*What is required*: Substitute "EURUSD" for "GBPUSD" and write out the records from the line with "This screenshot has" up to and including the last line of the records. Leave everything else unchanged.

*Material for this exercise*:
::::
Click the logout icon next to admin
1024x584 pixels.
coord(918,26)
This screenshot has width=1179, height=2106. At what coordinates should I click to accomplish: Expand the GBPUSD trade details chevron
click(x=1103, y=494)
::::
*Exercise result*:
This screenshot has width=1179, height=2106. At what coordinates should I click to accomplish: Expand the EURUSD trade details chevron
click(x=1103, y=494)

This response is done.